Monday, March 12, 2012

My latest article in SearchSecurity.com

Here's my latest article in SearchSecurity.com Performing an information security gap analysis against an enterprise network is an exercise that is highly advantageous, but rarely performed correctly. First, an organization must understand its purpose before it will prove useful. A network gap analysis is the exercise of reviewing a network against a proven standard to determine areas that need improvement. The analysis highlights areas in a network that need to have a more secure focus. Read the below link for more: http://searchsecurity.techtarget.com/tip/Key-steps-to-perform-a-successful-information-security-gap-analysis

Wednesday, March 7, 2012

Not Even the Pope's Safe From Hacktivism?
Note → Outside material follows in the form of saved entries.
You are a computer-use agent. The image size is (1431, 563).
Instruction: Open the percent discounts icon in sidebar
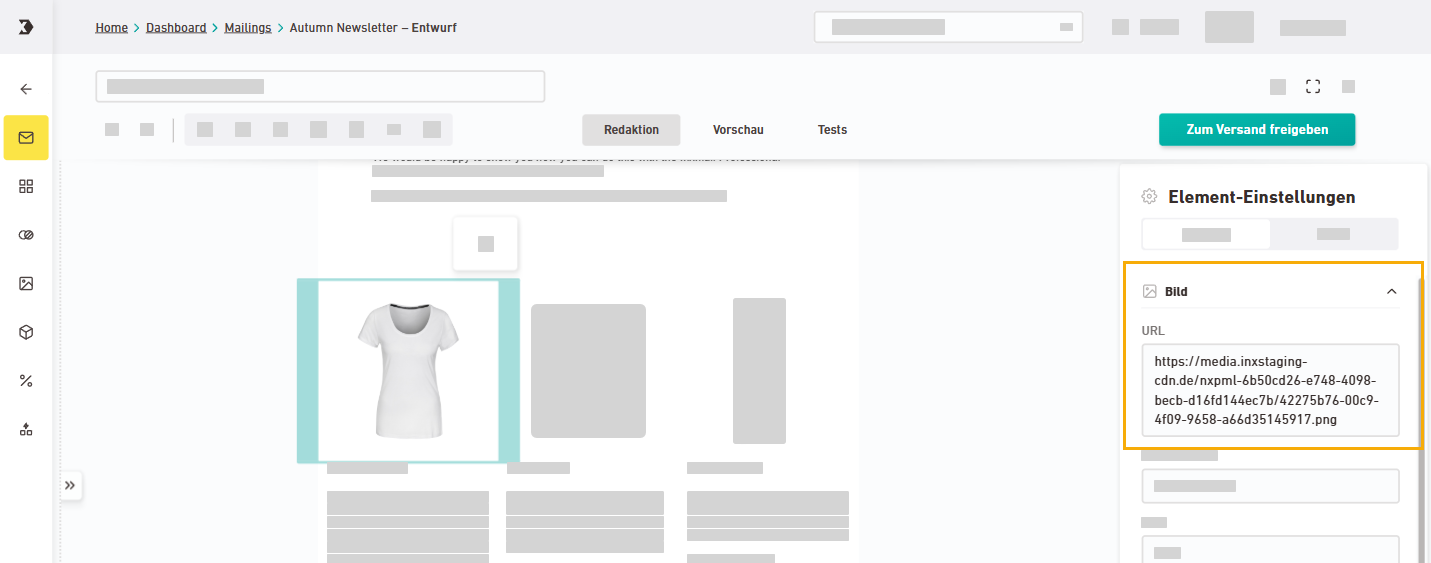[x=26, y=381]
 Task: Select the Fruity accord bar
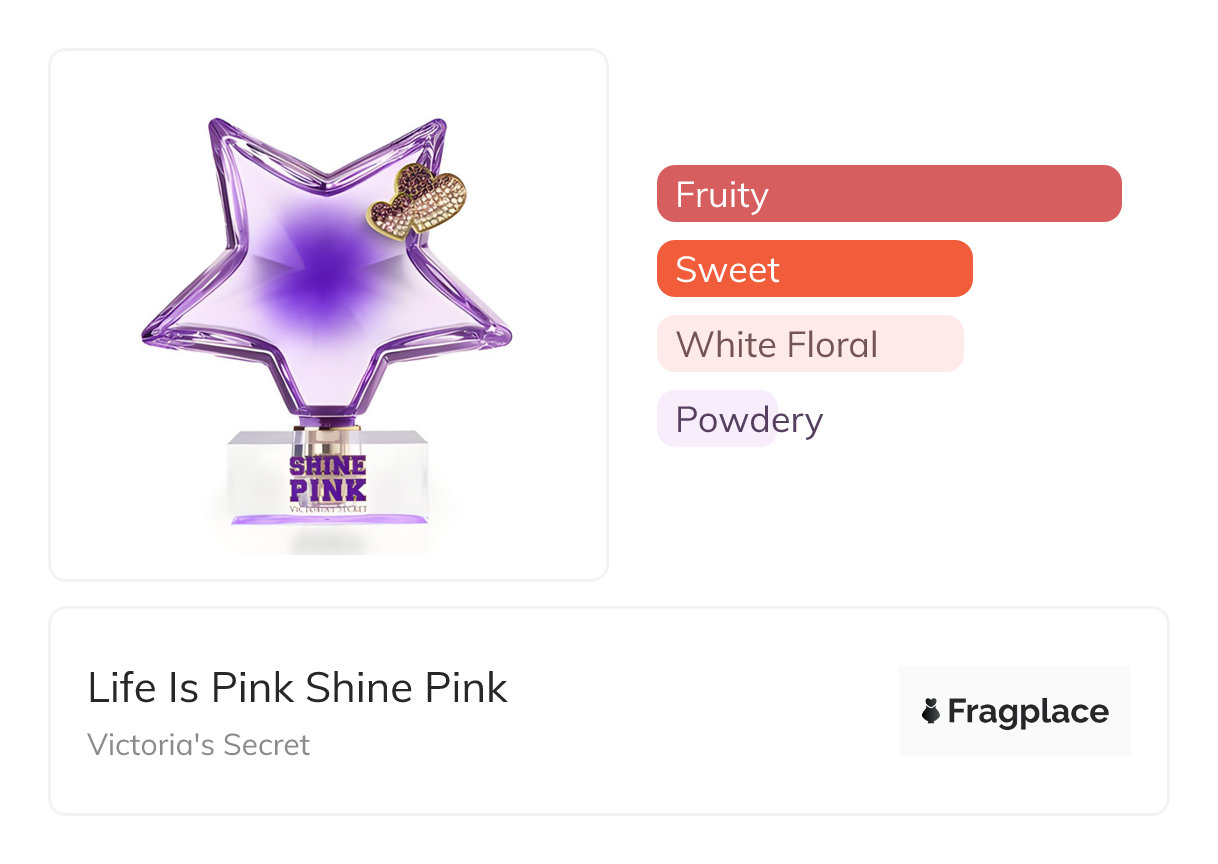coord(888,194)
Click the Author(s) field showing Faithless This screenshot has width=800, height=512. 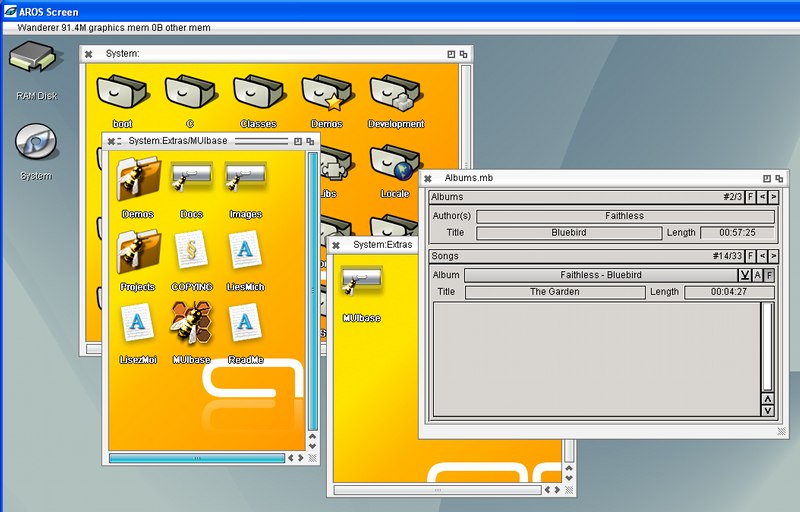(625, 216)
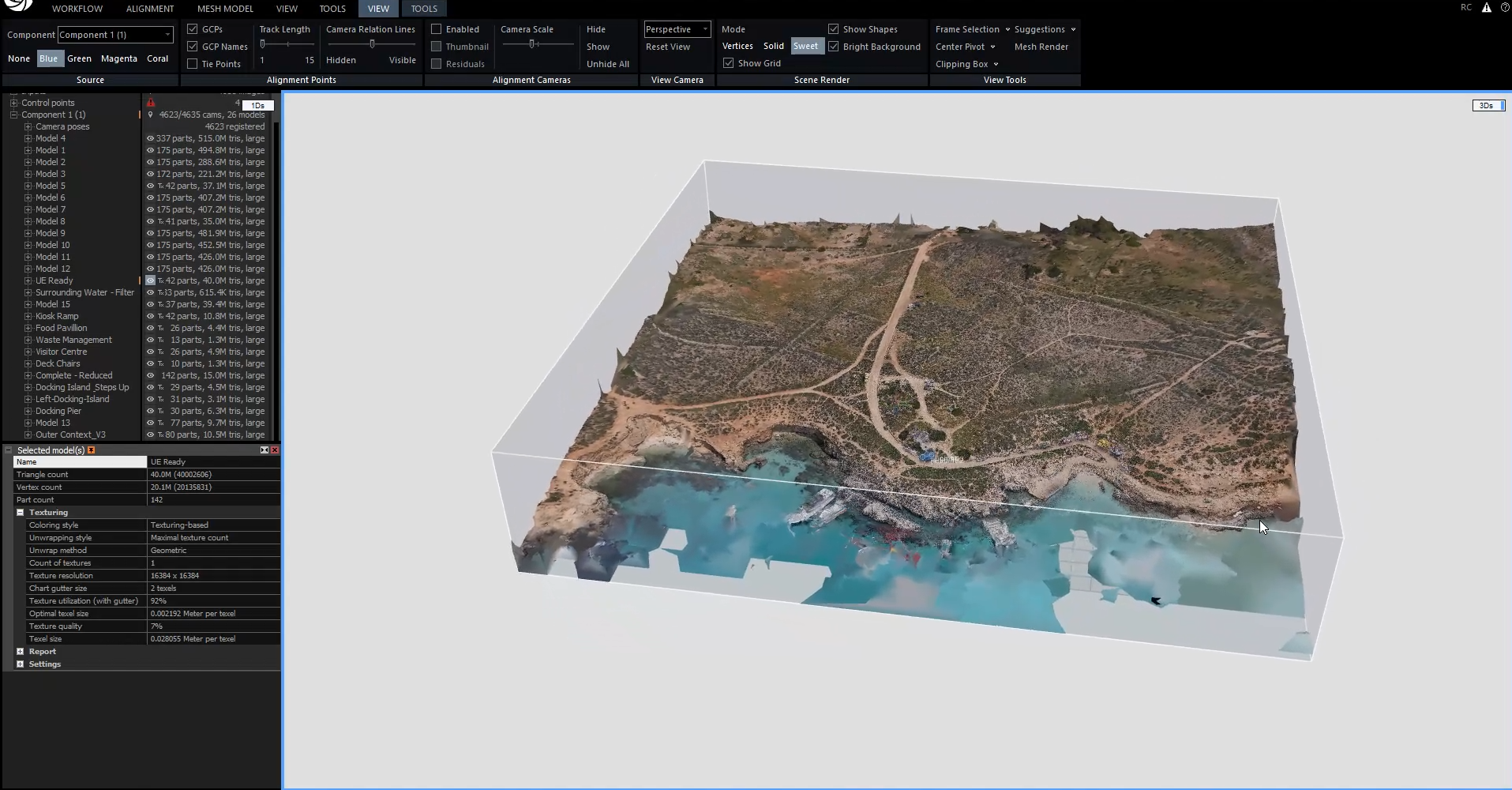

So our friends from Anonymous are at it again. This time taking down www.vatican.va and other Catholic church related sites. They stated the reason behind the site take-down as follows: "Anonymous decided today to besiege your site in response to the doctrine, to the liturgies, to the absurd and anachronistic concepts that your for-profit organization spreads around the world," the hackers said in an Italian-language statement that "This attack is not against the Christian religion or the faithful around the world but against the corrupt Roman Apostolic Church." This news comes today after failing to DDoS the site over the summer http://www.pcmag.com/article2/0,2817,2400842,00.asp. More importantly this serves as a lesson to all organizations that have a web presence. Anyone on the internet is vulnerable to a hacktivist attack at any moment. Many of these attacks are done for the LULZ or for a political reason. Many organizations can unknowingly cause the attention of a hacktivist group by doing something that seems innocent to them at the time. Companies might support, fund or defend an idea or group that the hacktivists find offense and because of this affiliation your organization could be in the hacktivists cross-hairs. There's really no way to protect yourself from hacktivists, keeping a layered defense is your only chance at staying afloat. Good luck.

Saturday, March 3, 2012

China: The Elephant in the Room

Everyone knows that China's hacking the stuffing our of the United States, but I haven't seen us doing a thing to stop it. There's a lot of talk about how we need to stop China, but that's all it is, talk. When are we going to stand up to this hacking juggernaut and put an end to this? There's no way we're going to stop getting hacked, our systems are insecure to begin with and that's a different story, but what is our government doing to stop this? The BBC reported recently on Chinese hackers gaining full functionality to NASA computers in their Jet Propulsion Laboratory. You can read the full article here: http://www.bbc.co.uk/news/technology-17231695 The government noted that after doing an investigation on these attacks they found the addresses coming from China (surprise face, nope). This is a big deal and we look at it and say, "Ohh there's goes China again, when will they stop? Oh well, time for lunch." This isn't someone stealing the recipe to grandma's cookies this is NASA people and this is tip of the iceberg when it comes to Chinese hacks (that we know of)!! When are we as a country going to straight up defend ourselves from the Chinese? I mean seriously, we know they're doing it, we have more than enough evidence to prove that they're sanctioning cyber-espionage, but yet we don't do a single thing. We tell China to stop and they say, "We don't know who's doing it", and we leave them alone. Seriously!! I'm sure that we're doing similar acts against other countries, but we need to at least stand up to them and let them know that we mean business, that we'll start pulling away from them if they don't stop, but China knows we're in debt and will call our bluff if we did. This is a major issue that's going to get worse. We're losing countless hours of research, intellectual property and competitive analysis to the Chinese who are more than happy to let us do the dirty work while they swoop in and reap the benefits. The reason China is able to create high quality products to the United States at low prices is because they're stealing that high quality from America and we're buying it up. China is robbing us blind and we're paying for it. They need to be stopped.